Millions of people rely on Rotten Tomatoes, but not many of them know how it actually works. Rotten Tomatoes scores are calculated in the simplest of ways: the share of positive reviews a movie received by well-established film critics. For example, at the time of writing, Aquaman had received 312 reviews from Rotten Tomatoes-approved critics. 202 of these reviews were deemed positive, so the trident-toting superhero flick gets a Rotten Tomatoes score of 65% (202 divided by 312). This score does not distinguish between an extremely good review and a barely positive one.

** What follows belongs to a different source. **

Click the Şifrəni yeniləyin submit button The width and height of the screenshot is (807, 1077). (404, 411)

That is crazy. As a data analyst, if I was trying to assess the quality of a product, I would never take a set of nuanced reviews and turn them into what statisticians call “binaries” (yes or no, 1 or 0, positive or negative). By doing it this way, you lose tons of pertinent information. Instead, I would try to assess the positivity of the review on a continuous scale, like 0-100 or A-F or even 1-5 clamshells, and then take the average or median of those scores.
Luckily, there is a review website that does just that: Metacritic. Whatever the other merits of these sites, Metacritic’s method of scoring movies is simply better than Rotten Tomatoes’.

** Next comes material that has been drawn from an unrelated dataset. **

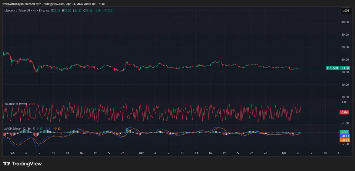Click the Apr label on the time axis
The width and height of the screenshot is (355, 171).
pyautogui.click(x=284, y=153)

Metacritic takes reviews from critics, gives them a 0-100 score, and then averages those scores. Metacritic has a higher threshold for the renown of the critic whose reviews are considered for the site, so while the Rotten Tomatoes’ score for Aquaman includes the reviews of 312 critics, Metacritic only uses 49. (The movie got a score of 55.) Also, as Allison Wilkinson explains in Vox, Metacritic gives more weight in its average to the most highly respected critics, like those from the New York Times. Reviewers who disagree with the rating that Metacritic assigns to their review can have it changed (the same is true for Rotten Tomatoes).
The chart below shows the Metacritic and Rotten Tomatoes scores for movies that were either in the top 25 in global revenues in 2018 or were nominated for a Golden Globe in a major category. The movies also had to receive a score above 60 on both sites.
A comparison of the Metacritic and Rotten Tomatoes scores for the hits Crazy Rich Asians and A Star is Born reveals the differences between the two sites. Crazy Rich Asians, a fun romantic comedy, scored a 91 on Rotten Tomatoes, while A Star is Born, a leading contender to win Best Picture at the Academy Awards, received a 90. A virtual tie. On Metacritic, by contrast, Crazy Rich Asians got a 74, compared with an 88 for A Star is Born. Both are pleasant movies, so I can see how going by just yes or no answers, they could be rated similarly. But to me and most critics, A Star is Born is a much higher quality movie. If I could only see one of them, it would be wise to go with Gaga.
My only complaint about Metacritic is that it has kept its exact methodology proprietary, so others can’t copy the calculations. It would be better if this was public, so users could assess whether they tend to agree with the reviewers given the most weight in the site’s calculations. If a reader is really curious, they can search for a particular movie and see which reviewer gave what score, but that’s a laborious process.
Statistics are a powerful tool for assessing culture, but only when used properly. The next time you are deciding which movie to see, if you want to see something great, and not just good, consider what goes into that review sites’ calculations.